Que no se escandalice, entonces, nadie por escuchar a
alguien hablar de la verdad. Todos creen que pueden hacer de todo y sin límite
ni freno alguno. Y es precisamente todo esto lo que se reclama cuando se cree
reclamar
derechos fundamentales,
aunque nadie se dé realmente cuenta que lo que pide a gritos es estulticia en
lugar de auténticos
derechos
fundamentales. Y en esta atmósfera de estiércol macrométrico, donde todos
aprendieron y se acostumbraron a comer, beber y respirar de esa bosta social,
entonces, el Estado otorga, pues, lo que se reclama: estupidez, incultura,
detritus colectivo.
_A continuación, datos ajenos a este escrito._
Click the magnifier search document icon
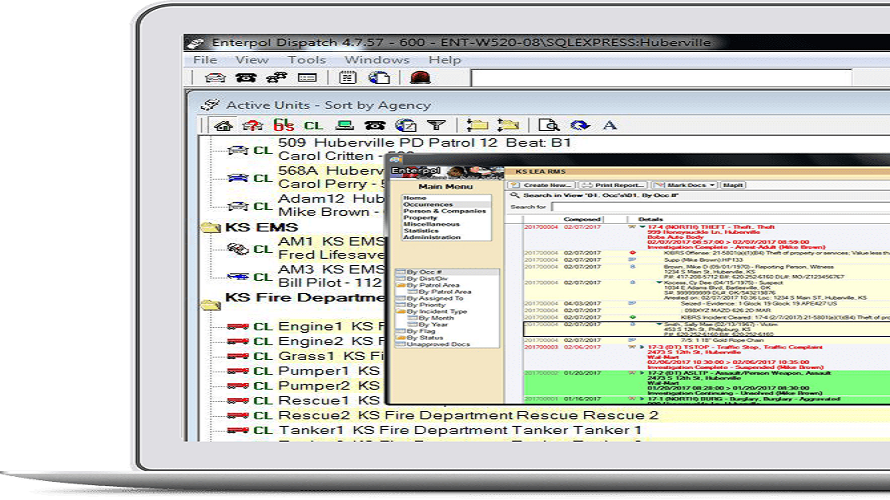Viewport: 890px width, 500px height. (x=548, y=126)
Basta prender el televisor para comprobar lo que aquí se
afirma. Pero, claro, el idiota defensor de la pandémica atrofia de la cultura
que caracteriza y define a los anunciantes, periodistas televisivos y
faranduleros de la pantalla chica, así como a los gerentes de la gestión empresarial
de la TV, dirán:
“si no les gusta lo que
ven, tienen la libertad
de cambiar de
canal”. ¡¿Pero qué clase de libertad es ésta si el menú televisivo siempre
ofrece la misma bazofia?! Esto no es realmente libertad de nada ni para nada.
¡Ah!,
pero el que diga lo contrario es un
nerd,
un resentido social, un cucufato católico escolástico, ¡incluso es terrorista! Y,
claro, siendo así como son las cosas, el párrafo final del artículo catorce de
la Constitución es una blasfemia antiliberal que filtró en esta carta política
algún puritano medioeval. Este es el horror ético de nuestros tiempos. He aquí
el cretinismo absoluto que tanto temían los creadores de la cultura.
En este sistema social de pobreza del espíritu, donde todo
se compra porque todo se vende, el hombre ya no sólo es
homo videns, ahora es
homo
cretinus.
Y siendo como es, su también cretina arrogancia se hincha como fugu en mar
abierto y crece, al igual que se incrementa su veneno, sobre la base de la
ignorancia y la incultura, sobre la tarima en la que descansa su desapego por
la moral, su desacato por el bien y su amor por lo útil y lo práctico. El nuevo
hombre, el
homo cretinus, el
utilitarista y pragmático ser humano, ebrio en estado comatoso, conduce el
vehículo de su vida atropellando todo a su paso y, vociferante, va reclamando
derechos que
se ha ganado por el sólo
hecho de existir. Desde la comodidad de su asiento, mueve los dedos para
digitar su control remoto que le permite sin cansancio cambiar el canal de su
vida, sintiéndose satisfecho de su nueva cultura y de haber logrado obtener lo
que tiene. Así procede porque
es su
derecho. Derecho absoluto, inmutable, uno, solo, macizo y contínuo. Así de
parmenídeo.
Es aquí donde
Pérez Torres acierta
nuevamente al precisar que
“el pueblo
gordo de avaricia, tambaleándose en la nueva realidad, no sabe qué hacer con lo
que tiene. Le han caído del cielo los hospitales, las universidades, las
carreteras, el trabajo, el sueldo mensual, las pensiones. Ahora sí puede
carajear, ahora sí puede insultar, solazarse y manifestar su ego escondido,
ahora nadie le ningunea, puede hasta dilapidar y enseñorearse y pervertirse,
porque es su derecho. Nadie le quita su derecho. El Estado vigila y propone su
derecho. Se le entregó el pez sin enseñarle a pescar. Analfabeto de principios
y de símbolos. Su egoísmo, su individualidad, su mediocridad, su ambición,
están garantizadas”.
He
aquí el
summum de la nueva filosofía
de los
derechos humanos de los
tiempos actuales. Reclamo absoluto, soberbio y pedante para el goce absoluto,
soberbio y pedante de
derechos;
negación absoluta, violentamente negativa y obstinadamente canceladora para el
incumplimiento absoluto, violentamente negativo y obstinadamente cancelador de
deberes y valores. Inequidad, en suma cuenta, en la relación derechos-deberes.
Este empanzamiento de antivalores en las personas constituye
el caldo de cultivo generador de ideas
como las que cuestiona y critica sagazmente Ramiro De Valdivia.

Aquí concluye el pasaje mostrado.